What you need to know about the massive salad recall

Hold up before you open up that ready-to-eat salad bowl, because there's a dangerous E. coli outbreak that you need to know about. The Centers for Disease Control and Prevention have released a statement that at least 17 people in eight states have become ill from E. coli over the last six weeks, dating from late September through early November (via Consumer Reports). 

So far, all of the reports of sickness have come from Arizona, California, Colorado, Idaho, Maryland, Montana, Washington, and Wisconsin, and while nobody has died, at least seven people have been hospitalized. The particular strain of E. coli, code name O157:H7, is especially dangerous and has resulted in at least two people suffering a kind of kidney failure known as hemolytic uremic syndrome that's specifically associated with that strain of E. coli. 

The CDC hasn't yet pinpointed the exact source that's making people sick, but romaine lettuce seems to be the likely culprit. E. coli was detected by the Maryland Department of Health in an unopened package of Ready Pac Foods Bistro Chicken Caesar Salad from a sick person's home. The salad was purchased from a Sam's Club store in Maryland. 

So how much of this contaminated lettuce is out there, and how can you protect yourself?

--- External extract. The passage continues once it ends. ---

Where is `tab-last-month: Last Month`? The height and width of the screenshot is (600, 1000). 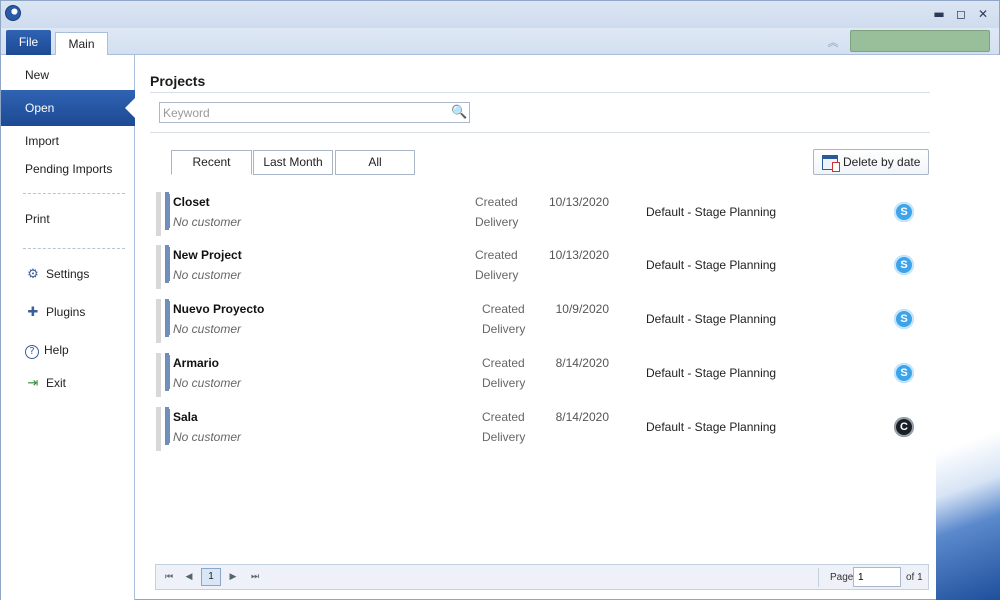
tab-last-month: Last Month is located at coordinates (293, 162).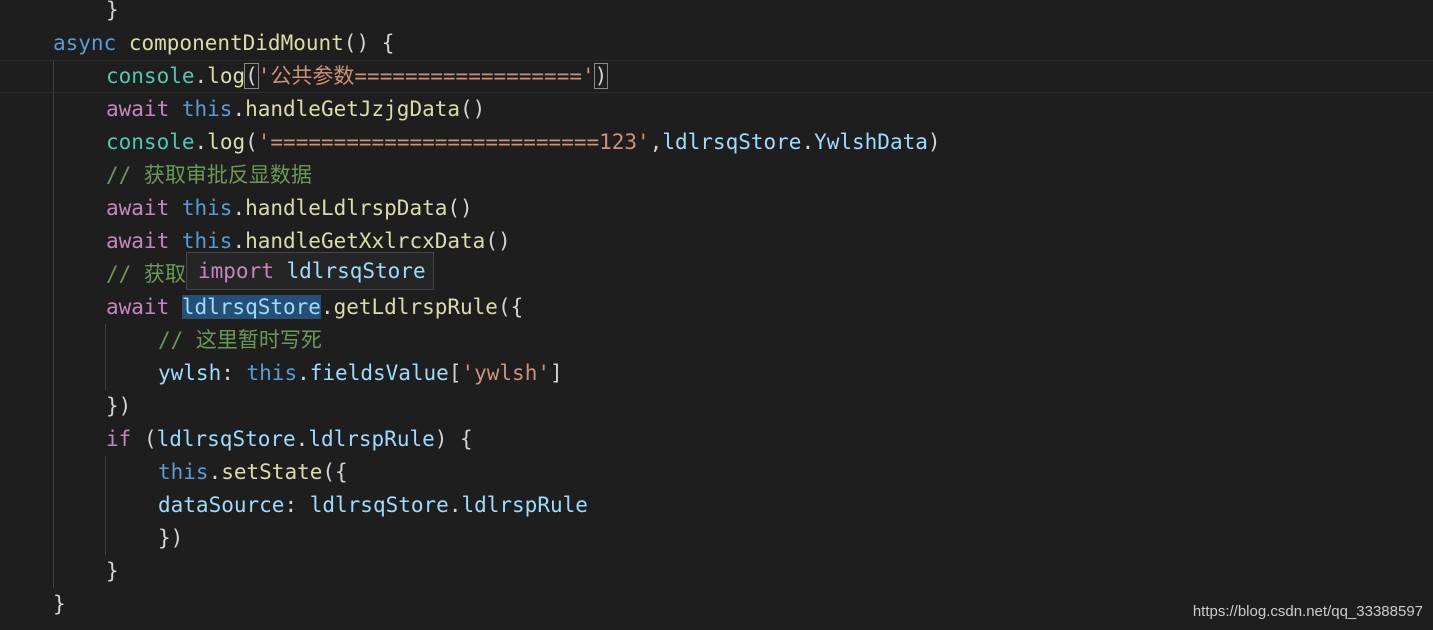 The height and width of the screenshot is (630, 1433). What do you see at coordinates (716, 472) in the screenshot?
I see `code-line: this.setState({` at bounding box center [716, 472].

What to do if your food is recalled

So far, more than 97,000 pounds of salad products have been recalled because of the possibility of E. coli contamination (via ABC News). The salad recall was issued by New Jersey company Missa Bay, LLC after the USDA classified it as a "high health risk." The CDC is recommending that people not eat the Ready Pac Foods Bistro Chicken Caesar Salad with a "Best By" date of October 31, but that isn't the only product that could be involved. Be sure you check out a full list of potentially-affected products here

If any of the products on the list are in your fridge, you should most definitely not eat them and throw them away. E. coli is a seriously nasty germ, and while most cases clear up in a week, nobody wants to suffer through days of vomiting, stomach cramps, and bloody diarrhea (via CNN). It's best not to open or handle the recalled products, and make sure you wash your hands after disposing of it to avoid food poisoning (via Food Safety). 

This is one case where it's definitely going to be better safe than sorry.